Defendant failed to plead or appear, and a decree was entered on February 15, 1990. The court found that the contract was entered into by the parties, that the defendant had failed to make payments in accordance with the contract, that the amount due was in excess of the value of the real estate, and that plaintiff was entitled to strict foreclosure. The court, by its decree, "forever barred and foreclosed" the defendant of "all rights, title, interest, claim and equity of redemption in and to the real property" described in the land contract.

The defendant assigns as error the finding by the trial court that the amount due on the contract exceeded the value of the real estate, the entering of a default judgment against the defendant, the failure of the trial court to give defendant reasonable time to avoid foreclosure by performing the land contract, and the denial by the trial court of defendant's motions to quash the writ of assistance and to vacate the default judgment.

No bill of exceptions has been filed in this appeal. In the absence of a bill of exceptions, the Supreme Court examines and considers only the pleadings in conjunction with the judgment reviewed. When a transcript, containing the pleadings and order in question, is sufficient to present the issue for appellate disposition, a bill of exceptions is unnecessary to preserve an alleged error of law regarding the proceedings under review.
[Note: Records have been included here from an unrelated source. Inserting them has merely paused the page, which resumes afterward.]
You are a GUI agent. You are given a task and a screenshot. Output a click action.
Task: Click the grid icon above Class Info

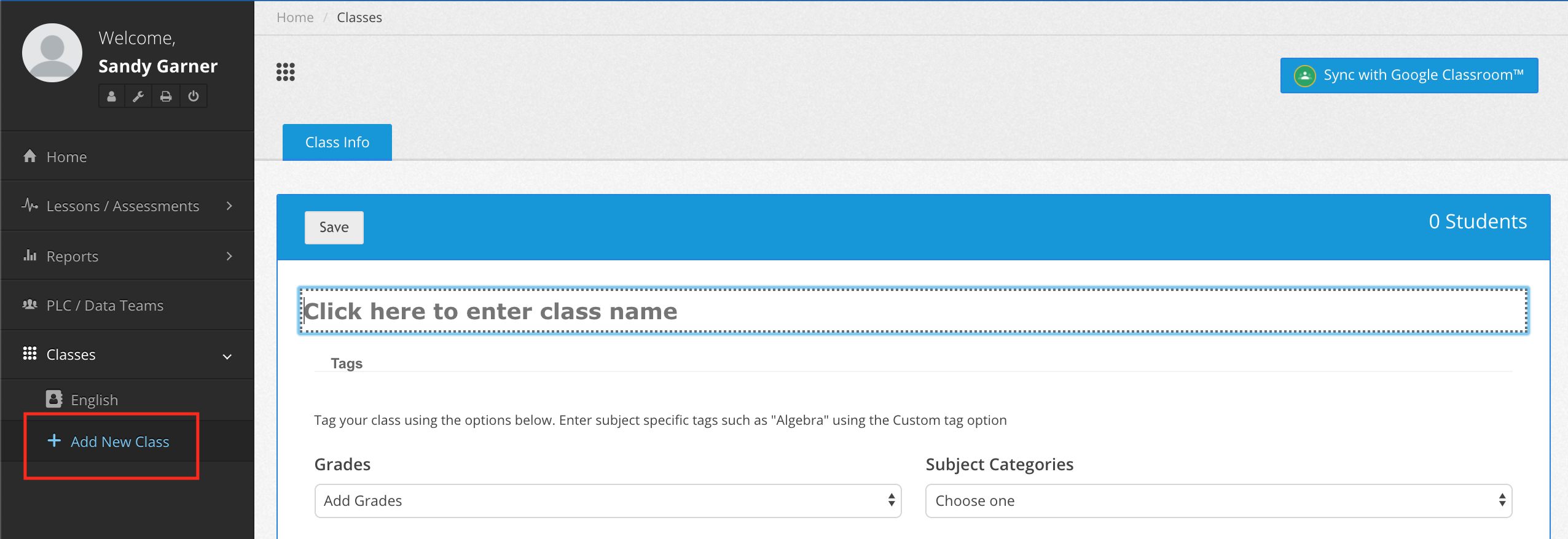pyautogui.click(x=286, y=72)
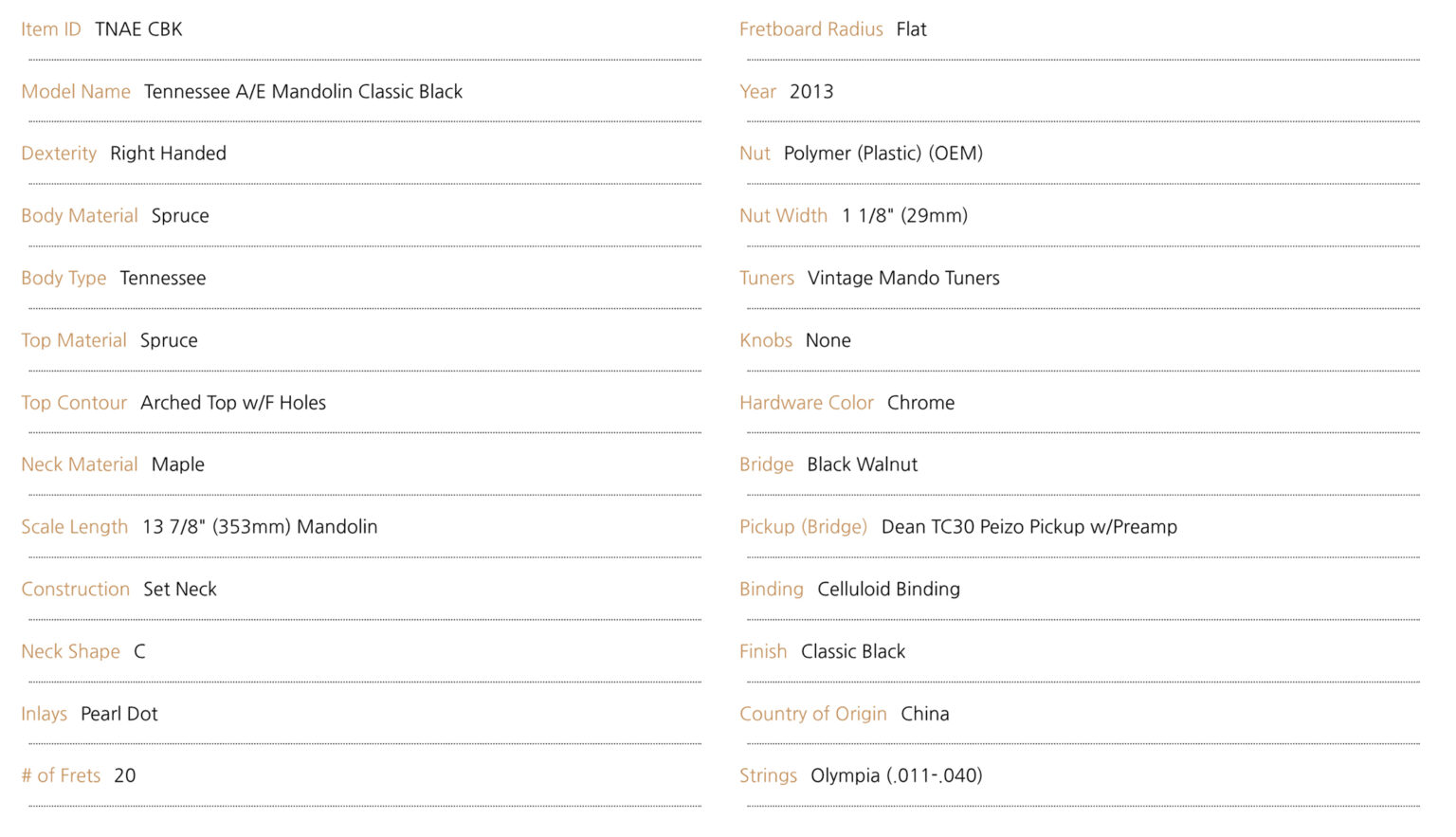Select the Year 2013 value
Screen dimensions: 1456x837
[x=811, y=92]
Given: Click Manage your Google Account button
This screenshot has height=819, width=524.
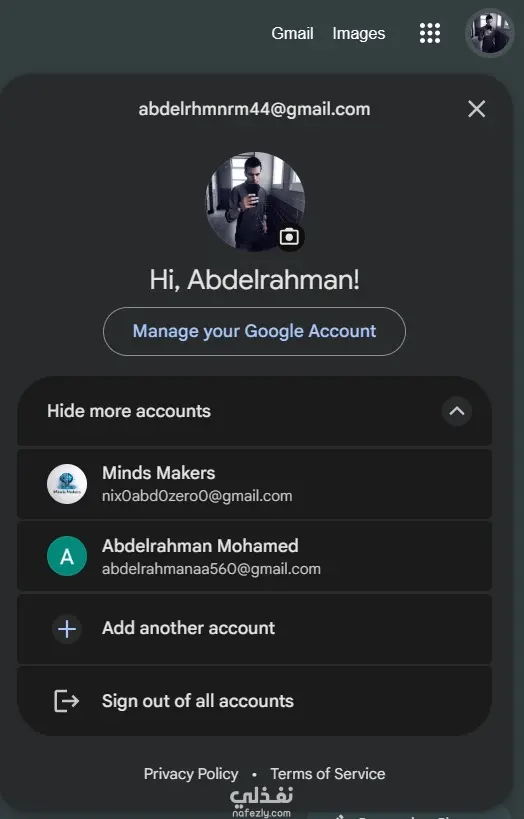Looking at the screenshot, I should (x=254, y=331).
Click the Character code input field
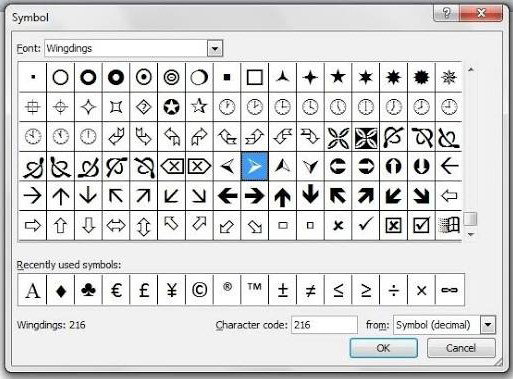513x379 pixels. coord(324,325)
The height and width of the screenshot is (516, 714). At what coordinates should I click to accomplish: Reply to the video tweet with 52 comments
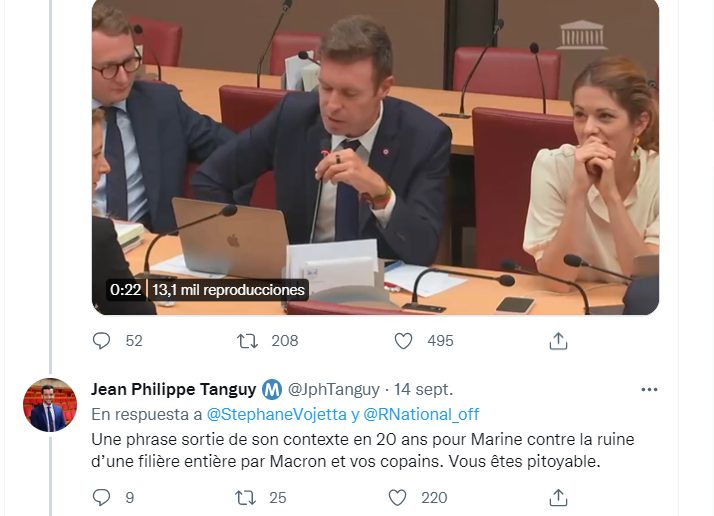click(102, 341)
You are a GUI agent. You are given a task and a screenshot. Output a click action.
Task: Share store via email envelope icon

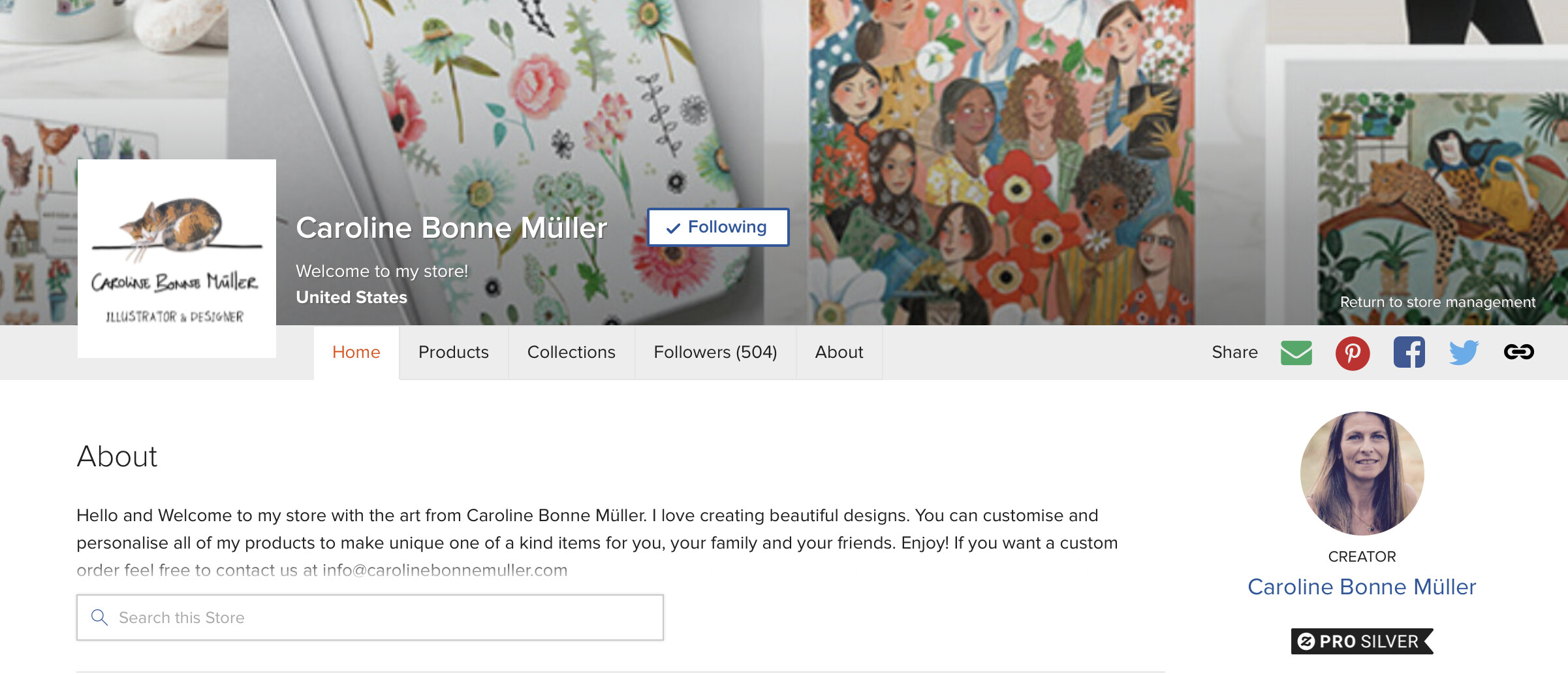1296,353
State v. Golgert, 223 Neb. 950, 395 N.W.2d 520 (1986). Where there is no bill of exceptions, the Supreme Court is limited to an examination of the pleadings. If they are sufficient to support the judgment, it will be presumed on appeal that the evidence supports the trial court's orders and judgment. West Town Homeowners Assn. v. Schneider, 221 Neb. 674, 380 N.W.2d 265 (1986). The existence or contents of affidavits filed with the clerk of the trial court and found in the transcript, but not preserved in the bill of exceptions, cannot be noted by the Supreme Court. Johannes v. McNeil Real Estate Fund VIII, 225 Neb. 283, 404 N.W.2d 424 (1987).

Therefore, even in the absence of a bill of exceptions, the transcript, which includes the pleadings and orders of the court, is sufficient to present the issue for appellate review.

Strict foreclosure requires the purchaser under a land contract to pay the balance due on the contract within a specified time or be barred from all interest in the land. Such a contract may be strictly foreclosed where it is clear that the property is of less value than the contract price and that it would not bring a surplus over and above the amount due if a sale were ordered, and such procedure would not offend against justice and equity. Miller v. Radtke, 230 Neb. 561, 432 N.W.2d 542 (1988). A writ of assistance is the process by which a court of equity finally carries its judgment or decree into effect, State Fire Marshal v. Village of Dorchester, 189 *90 Neb. 464, 203 N.W.2d 160 (1973), and is properly issued upon default under a decree of strict foreclosure.

It appears clear that in order to obtain a decree of strict foreclosure, one of the necessary elements which must be proved is that the property is of less value than the contract price. There is no bill of exceptions and thus no evidence in this regard. However, a finding to that effect is contained in the court's decree of foreclosure. "`A journal entry in a duly authenticated record imports verity, and it is sufficient to support a finding unless there is proof to the contrary.'" State v. Ziemba, 216 Neb. 612, 625, 346 N.W.2d 208, 216 (1984).

The record supports a decree of strict foreclosure. However, where such a decree is entered, the defaulting party is entitled to a reasonable time to avoid its consequences by performing the contract. Morgan v. Zoucha, 203 Neb. 119, 277 N.W.2d 564 (1979); Swanson v. Madsen, 145 Neb. 815, 18 N.W.2d 217 (1945). It is the order of this court, therefore, that the judgment of the district court forever barring and foreclosing the right, claim, or equity of the defendant in the property described in its decree be affirmed, unless within 20 days of the issuance of the mandate of this court, the defendant shall pay all amounts due under the contract of July 29, 1983, contained or referred to in the pleadings of the parties to this suit, in which event the defendant may apply to the district court for relief from said judgment. The judgment of the district court, as modified, is affirmed.